Segment Open

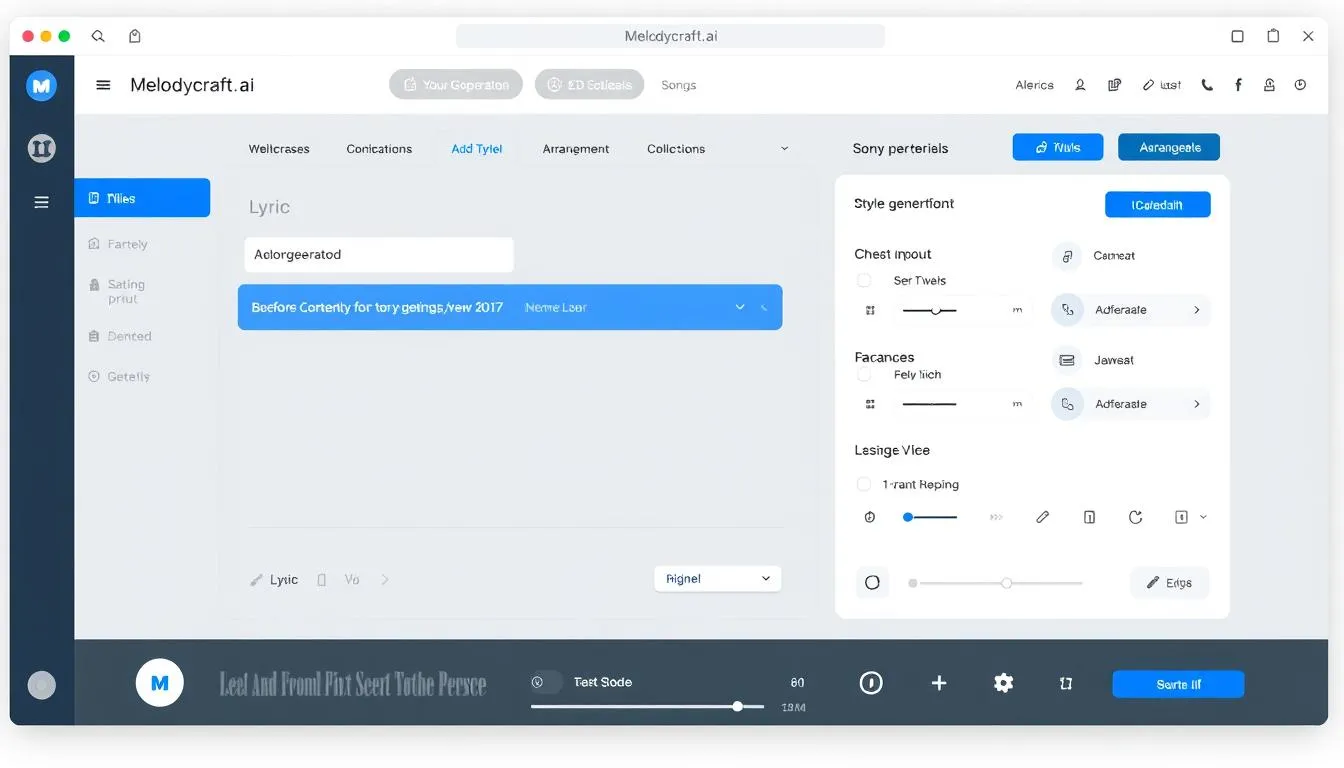
Task: Expand the Adferaate option in Chest input
Action: (1130, 310)
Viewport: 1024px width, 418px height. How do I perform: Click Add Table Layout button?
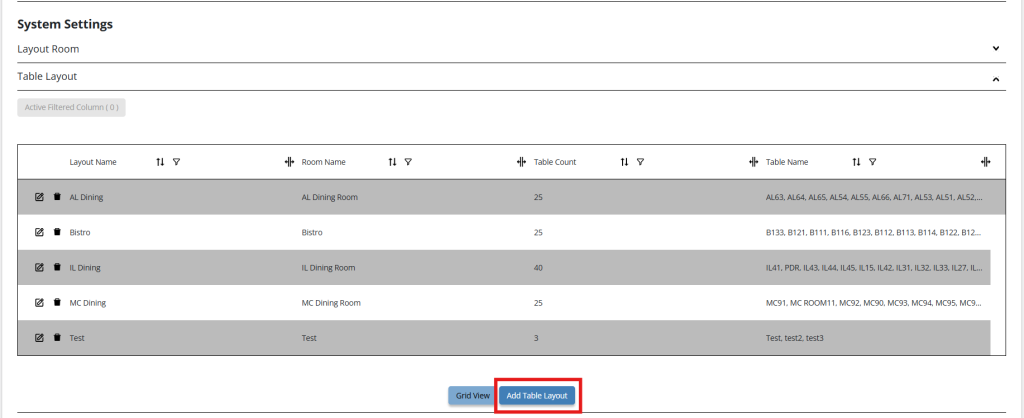537,396
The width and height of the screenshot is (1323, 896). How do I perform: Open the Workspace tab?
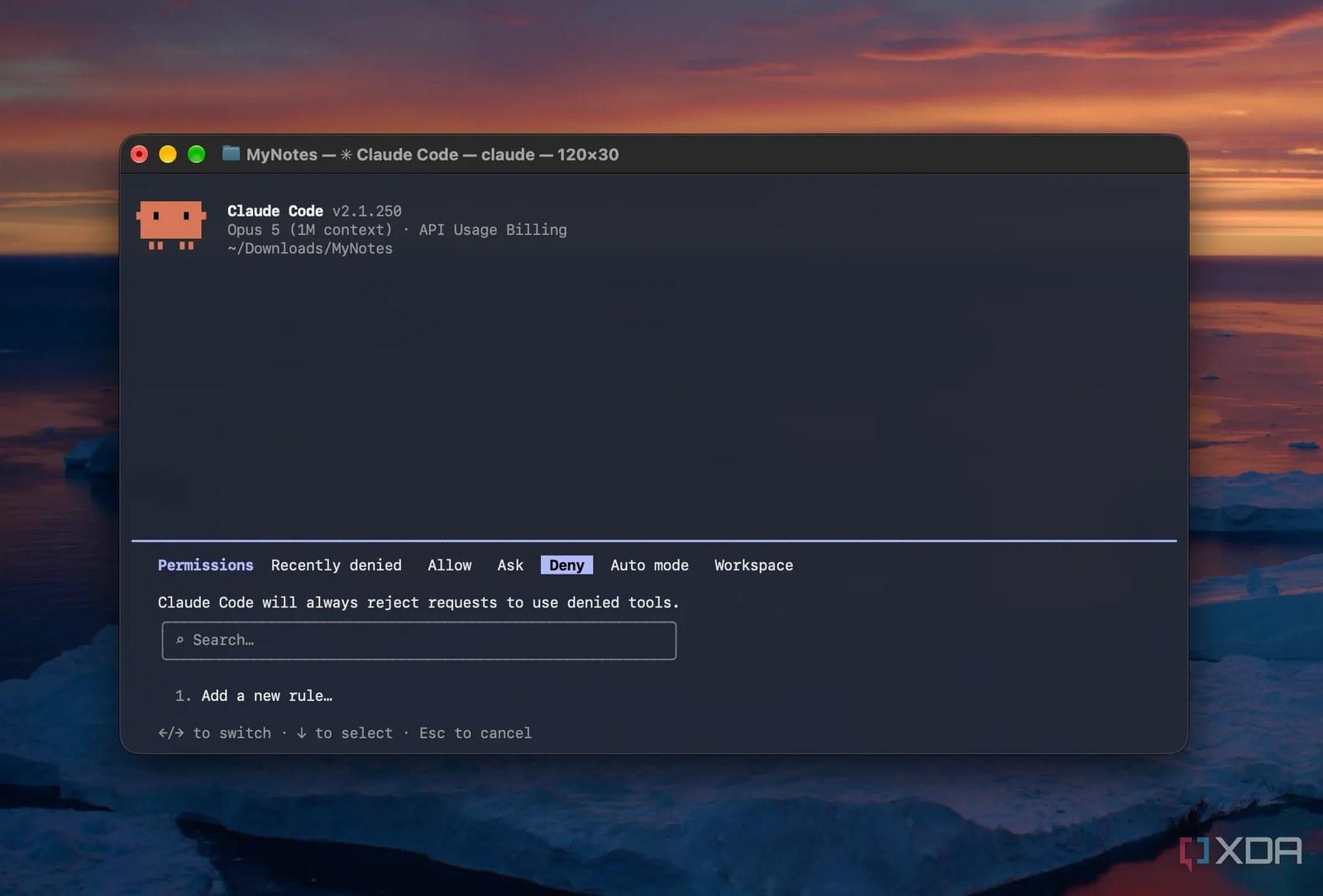pos(753,565)
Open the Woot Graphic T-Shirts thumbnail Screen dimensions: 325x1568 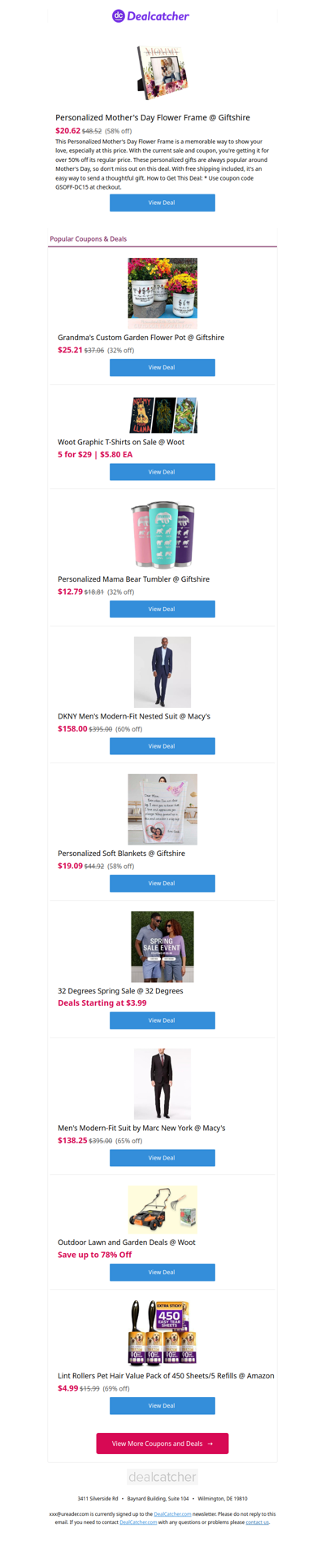162,415
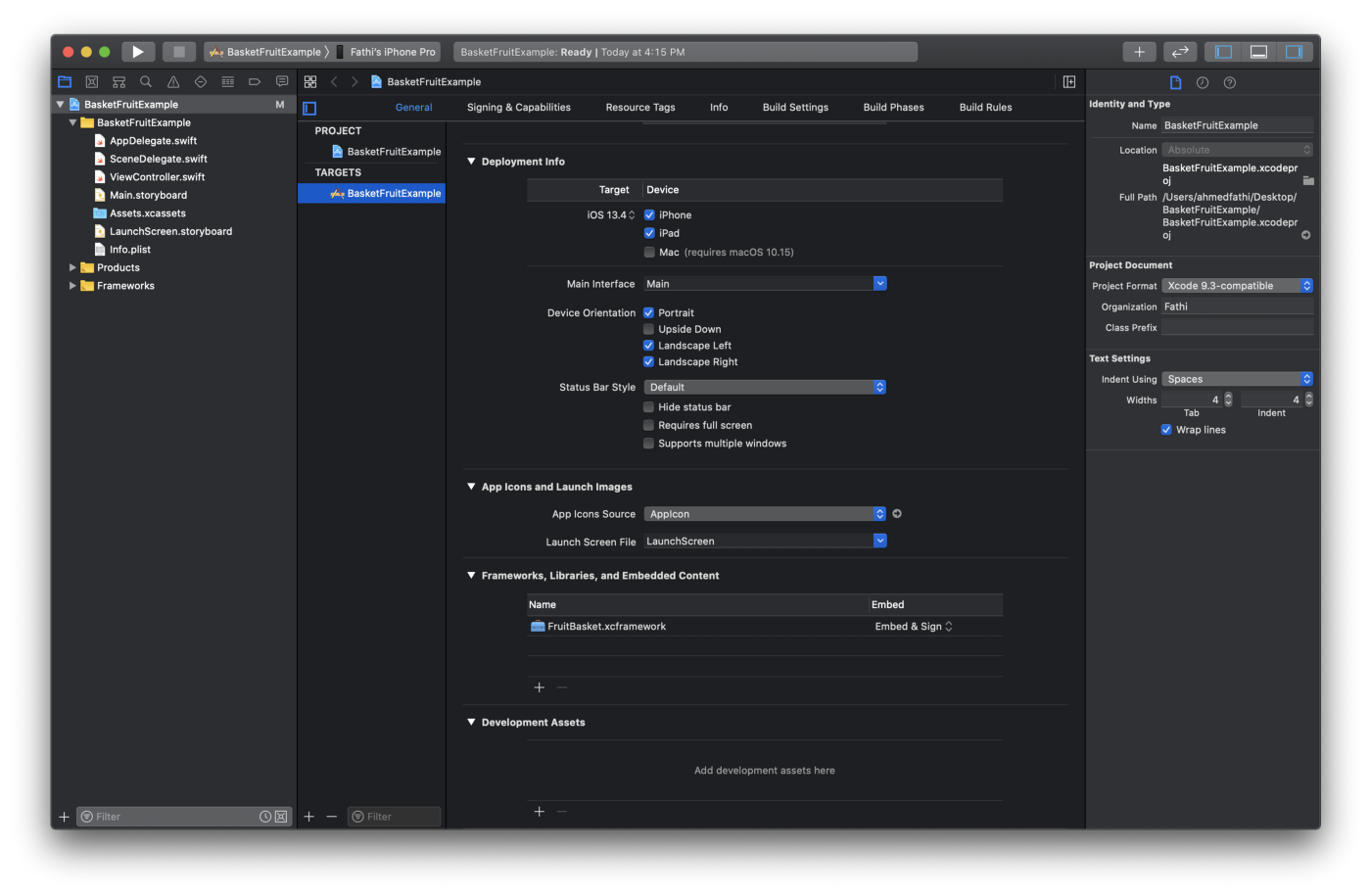Collapse the Deployment Info section
1371x896 pixels.
coord(471,161)
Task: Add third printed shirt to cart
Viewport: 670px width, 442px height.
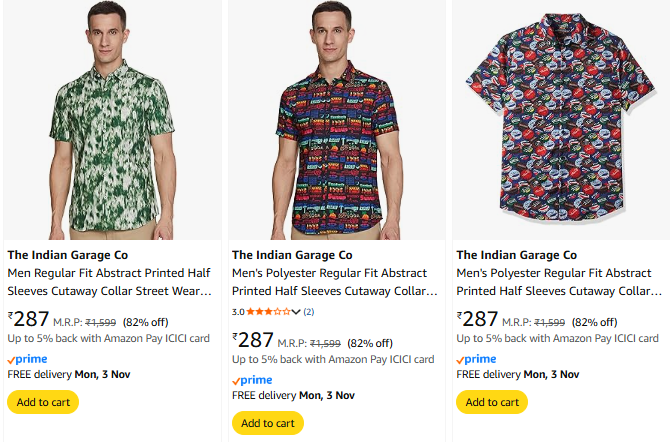Action: click(492, 402)
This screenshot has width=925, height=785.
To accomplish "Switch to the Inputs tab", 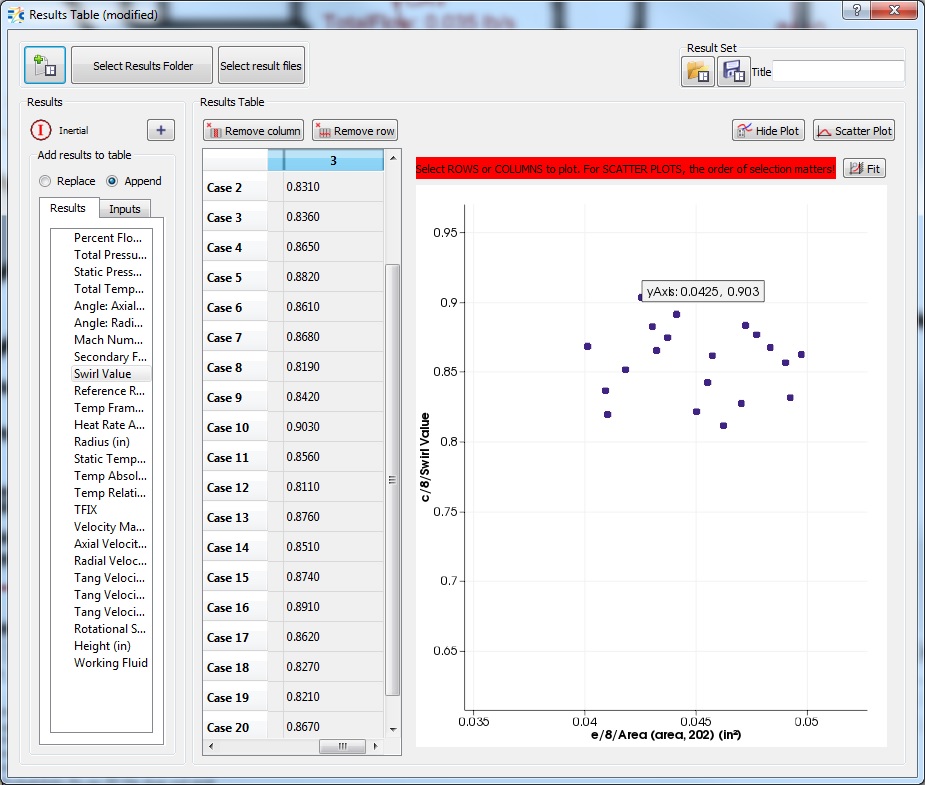I will [125, 208].
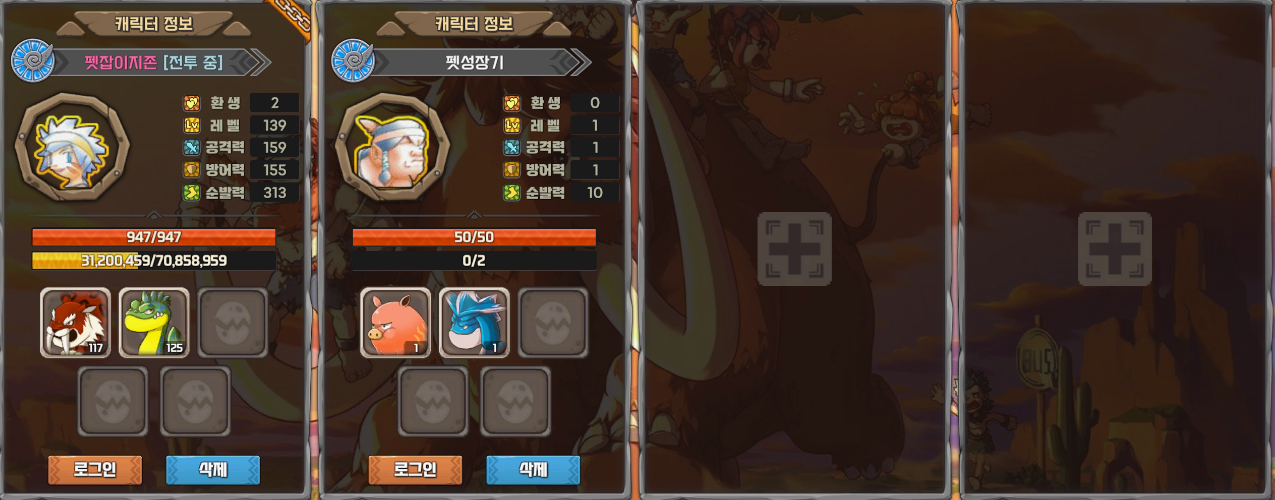Click the blue spiral emblem beside 펫성장기
This screenshot has height=500, width=1275.
point(352,61)
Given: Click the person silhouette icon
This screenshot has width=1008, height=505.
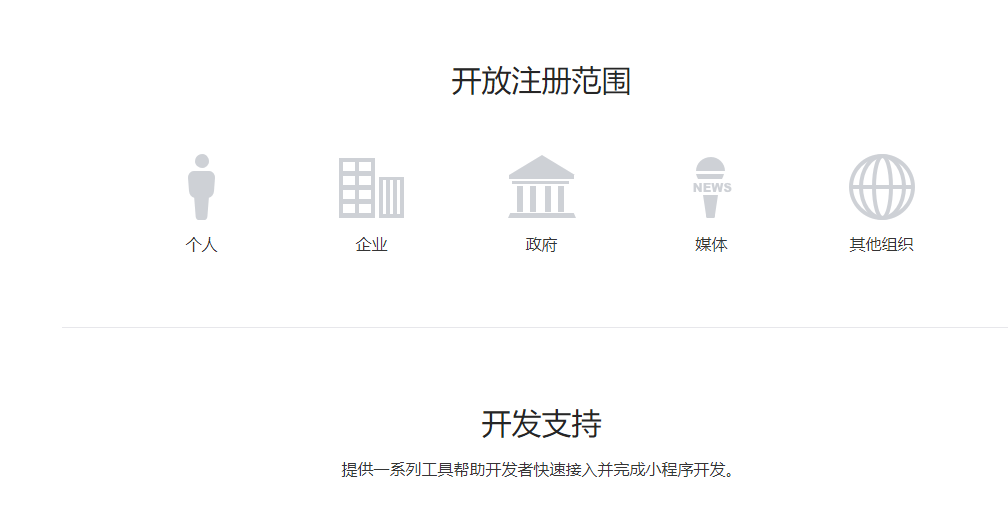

Segment Closed

Work to complete:
Give again, word for word, each line from the one holding "Given: Click the person silhouette icon" through the end of the entries, and leave out any picture.

Answer to this exercise:
Given: Click the person silhouette icon
This screenshot has width=1008, height=505.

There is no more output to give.